The advent of box sets of old TV series can create new addicitons. Having made my way through four years' worth of Battlestar Galactica and all five seasons of Babylon 5, my more recent viewing has been the BBC historical drama "Fall of Eagles" from 1974. A little dated now, but with some solid turns by Charles Kay as Czar Nicholas, Barry Foster as Kaiser Wilhelm and the truly inspired casting of a young, but apparently ageless Patrick Stewart as Lenin, it charts the decline and fall of the European Empires of the 19th century.

Britain doesn't figure much in the series as our crumbling Empire dragged on for another three decades after Austro-Hungary ceased to exist, but we were reminded today that in one respect parts of our Government still apparently haven't quite got the message that the Great Game is long over.

A rather bizarre affair has emerged from Benghazi in Libya, the centre of the rebel revolt against Colonel Gaddafi's regime. Six members of the Special Air Squadron (SAS), Britain's elite military unit, were arrested along with two diplomats when they turned up uninvited. Suspicious locals apprehended them and took them in for questioning. Their nervousness about these strangers would be understandable given the repeated assaults on the city by the regime, but what was truly bizarre was that the SAS arrived, unannounced, by helicopter, landing on the edge of the city to proceed on foot. No surprise at all then that they were arrested - more surprising perhaps was the fact that they were not fired on or their helicopter shot down.

The Empire Strikes Back - Hague's hubris
There was at least a grain of comedy to be had in this grim situation - the British Ambassador to Libya phoned from London to a rebel leader in Benghazi and had his conversation hacked by Gaddafi's officials, who recored it and promptly played it on Libyan TV. The hesitant diplomat explained to the rebel that the British Government was keen to make contact and see what sort of humanitarian help might be needed and so wanted to send some diplomats for talks. But, he explained, they had sent a small party ahead (the SAS men in their helicopter) to find a hotel!  Yes, that's right - these gun-totting commandos were dropped out of the sky to make their way into Benghazi to check out the bed and board rates and book some rooms for the mandarins.

Now, I know the Government wants to save costs in these supposedly hard economic times, but was this the most effective way to ensure they got the best deal for the diplomats' stay? Couldn't they have used Google or or something like that? The episode is all the more incredulous given that a British navy destroyer was docked in Benghazi port at the very same time. Couldn't the Captain just have popped ashore and asked around? No wonder UK Foreign Secretary William Hague was so circumspect when asked about the incident.

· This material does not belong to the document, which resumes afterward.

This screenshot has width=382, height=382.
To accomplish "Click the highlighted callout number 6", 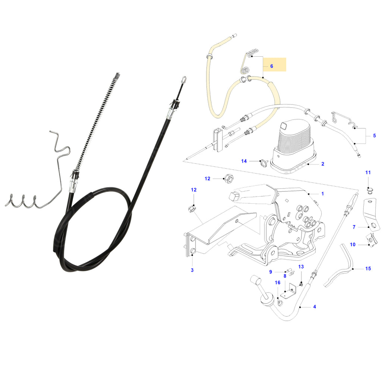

But of course, the very presence of the destroyer, albeit to help evacuate people, raises questions about how even now we conduct our business in places like Libya. We happily arm the regime to the teeth - selling Gaddafi £200 millions of "crowd control" equipment last year alone - and then think when there is trouble we can arrogantly send not only ships but armed men into foreign countries to act with impunity. How would we have reacted if a group of armed Arabs turned up in London during the chaos of the student fees protest? Somehow, I suspect, with rather less restraint than that shown by the beleaguered Benghazis.

Yet aside from the farcical nature of this incident, there is one positive note - that nowhere have any of the protestors or rebels asked for any outside help, other than that we should stop our enthusiastic business dealings with the dictators. Mr Hague may like to sit in his office imagining some sort of steampunk fantasy where Britain still rules the waves and gunboat diplomacy gets results; but the rest of the world has moved on.